Stored items
----

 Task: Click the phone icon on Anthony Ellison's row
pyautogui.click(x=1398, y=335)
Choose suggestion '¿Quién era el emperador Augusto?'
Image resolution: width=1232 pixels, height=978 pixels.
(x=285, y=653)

----

- _WHAT THE TASK REQUIRES_: Set down the data above once more so that nothing differs from the original.

- _EXERCISE ANSWER_:
 Task: Click the phone icon on Anthony Ellison's row
pyautogui.click(x=1398, y=335)
Choose suggestion '¿Quién era el emperador Augusto?'
Image resolution: width=1232 pixels, height=978 pixels.
(x=285, y=653)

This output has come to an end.